By Jim Hagerty
A recent Ebola outbreak that may have killed as many as 670 in West Africa is not likely to spread to the United States, the Center for Disease Control (CDC) reports.
In fact, officials say there has never been a case of Ebola spreading to a developed nation.
“This is because people generally transmit the infection when they are very sick, have a high fever and a lot of symptoms,” said Dr. Kamiliny Kalahne, of Doctors Without Borders. “In these situations, they don’t travel.”
When those with symptoms do arrive in developed areas, they are almost always treated with advanced medicine that prevents outbreaks.
The American health system, for example, is better equipped to handle an Ebola outbreak than those in West Africa. Dr. Marty Cetron, of the CDC, says health officials here are able to diagnose a case of the virus and trace points of contact so it doesn’t spread.

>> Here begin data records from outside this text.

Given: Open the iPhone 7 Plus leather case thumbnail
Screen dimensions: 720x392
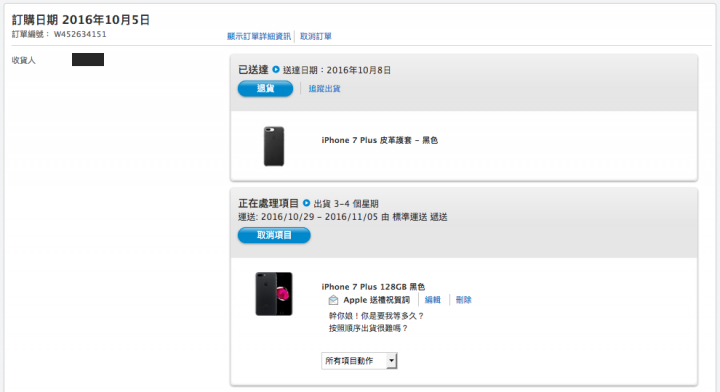Looking at the screenshot, I should tap(274, 146).
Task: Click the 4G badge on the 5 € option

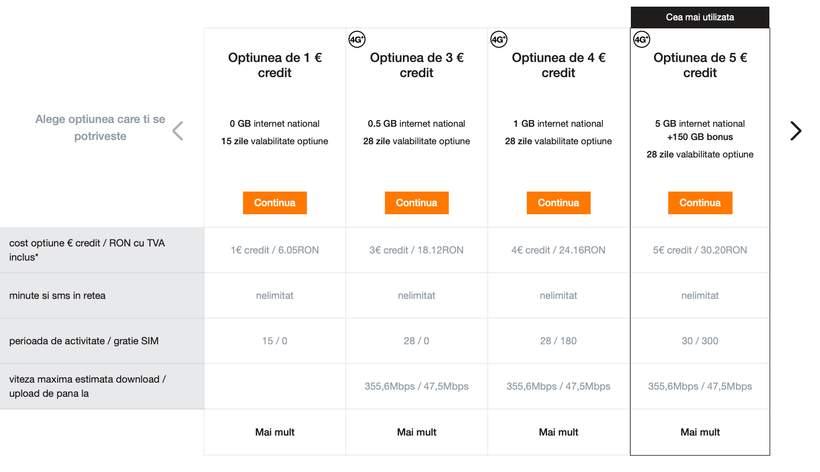Action: click(x=642, y=40)
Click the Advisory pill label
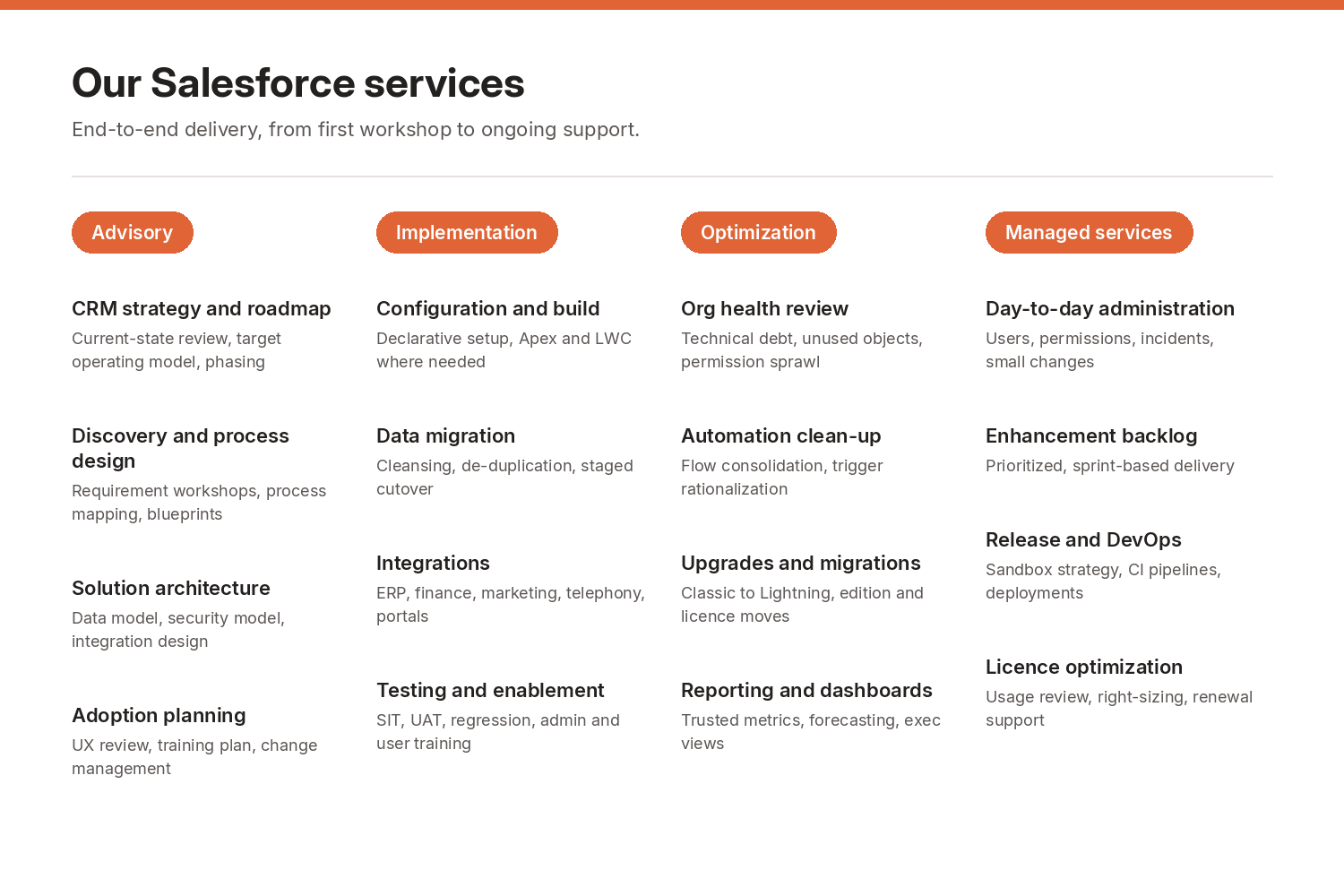 [x=133, y=232]
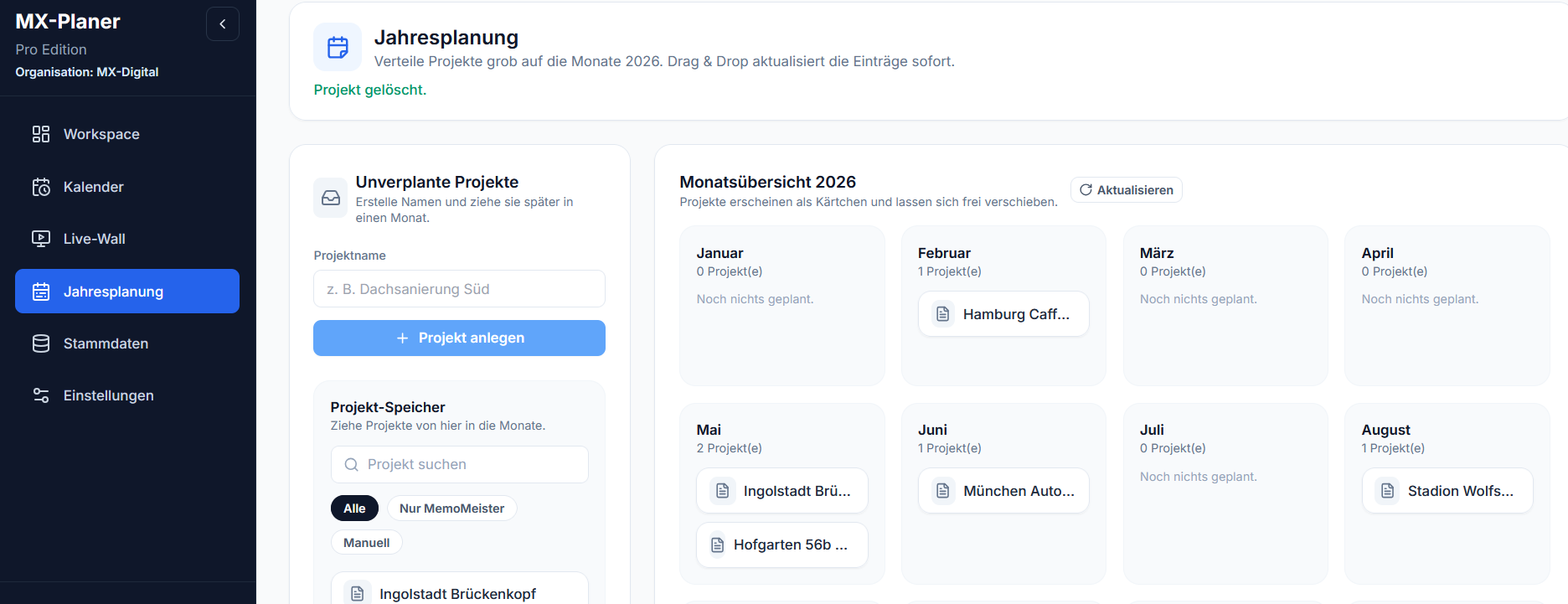
Task: Click the Stadion Wolfs... document icon in August
Action: [x=1387, y=491]
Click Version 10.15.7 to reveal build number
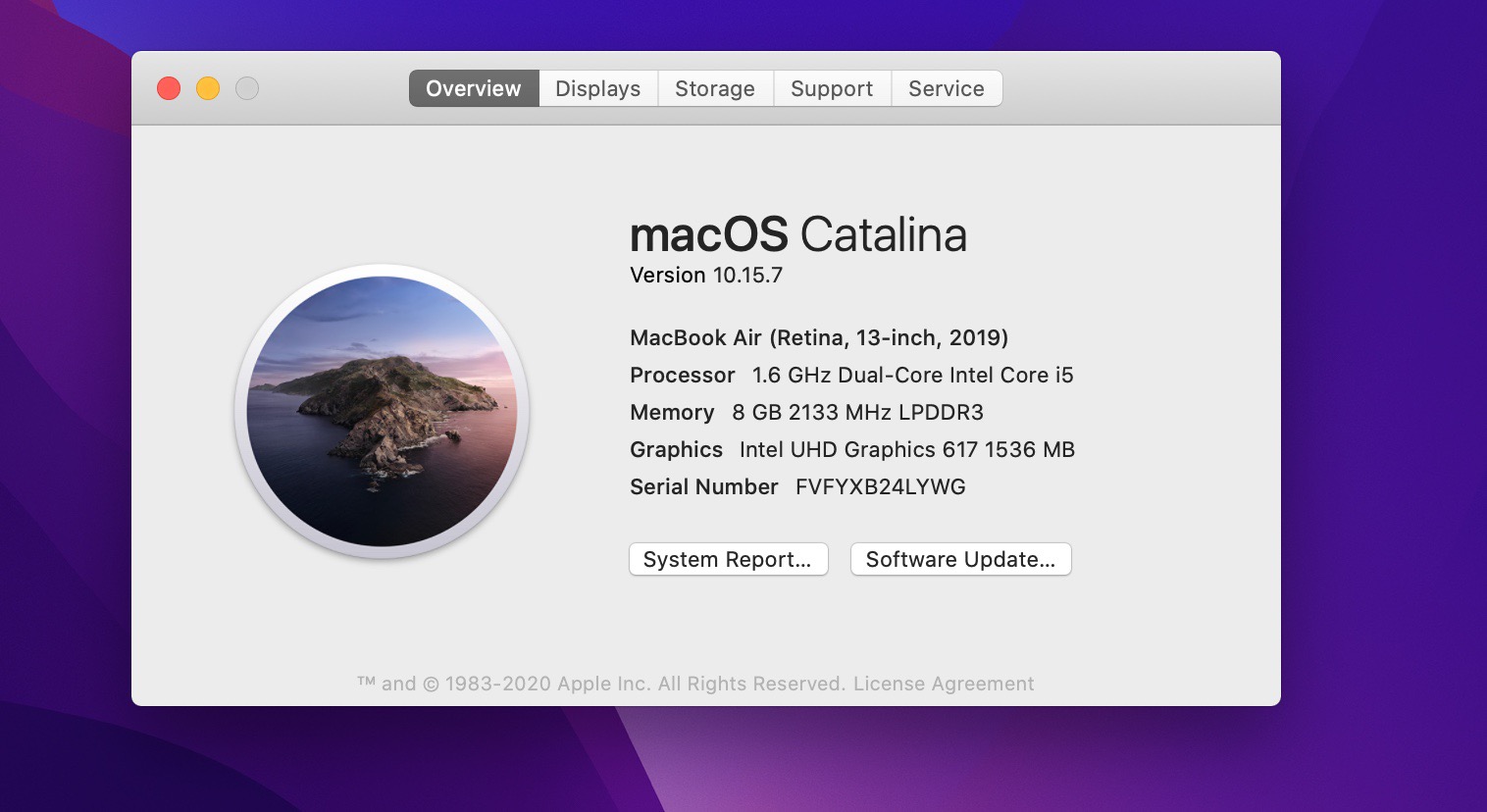 (x=706, y=276)
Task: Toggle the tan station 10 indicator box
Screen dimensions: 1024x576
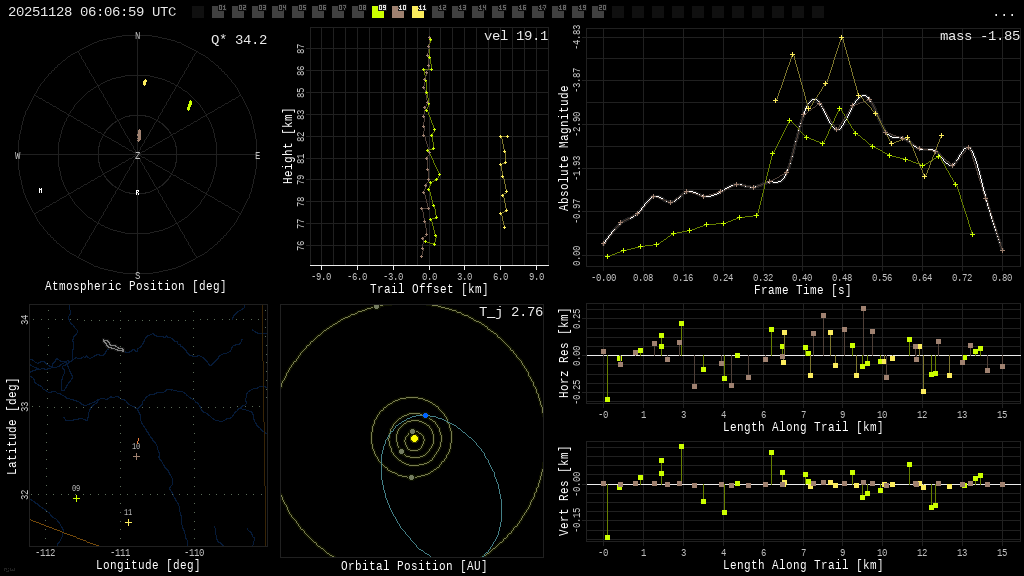Action: click(398, 12)
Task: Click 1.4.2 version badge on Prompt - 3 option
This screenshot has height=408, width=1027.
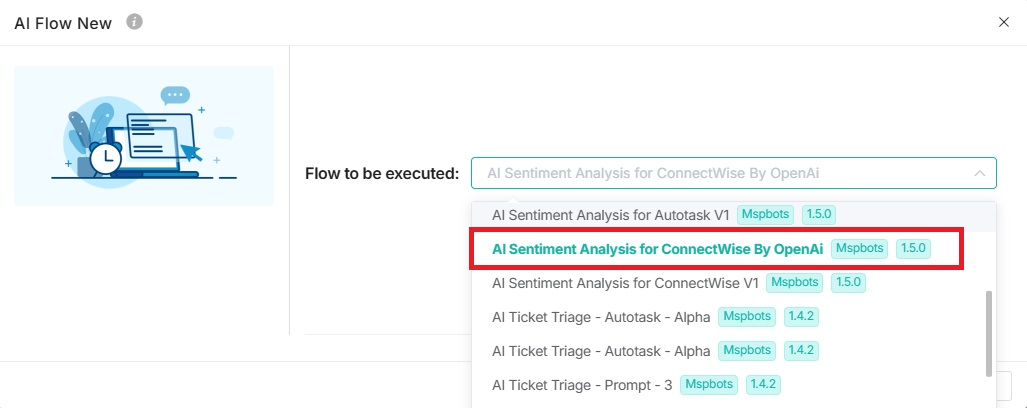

“Epidemics of disease are often followed by epidemics of fear and epidemics of stigma,” Cetron said. “All of these things occur in a social context that can make containment very challenging.”
So far, recent cases of Ebola have spread to Guinea, Liberia and Sierra Leone in West Africa. The outbreak began July 20 when an American citizen working in Nigeria died from the virus. Since July 23, there have been 456 deaths reported. Health officials now fear that over 650 have died.
Ebola, otherwise known as Ebola Hemorrhagic Fever (EHF) and Ebola Virus Disease (EVD), is not contagious until symptoms appear. Once they do, fever, headaches, vomiting and kidney failure can take over and spread quickly to others. Without immediate treatment, the virus has a 59-percent fatality rate. In some cases, the fatality rate is as high as 90 percent.
The way to avoid contracting Ebola and preventing an outbreak is to avoid West African nations until the CDC has eliminated the threat. Those who have traveled to the region are urged to see a doctor immediately.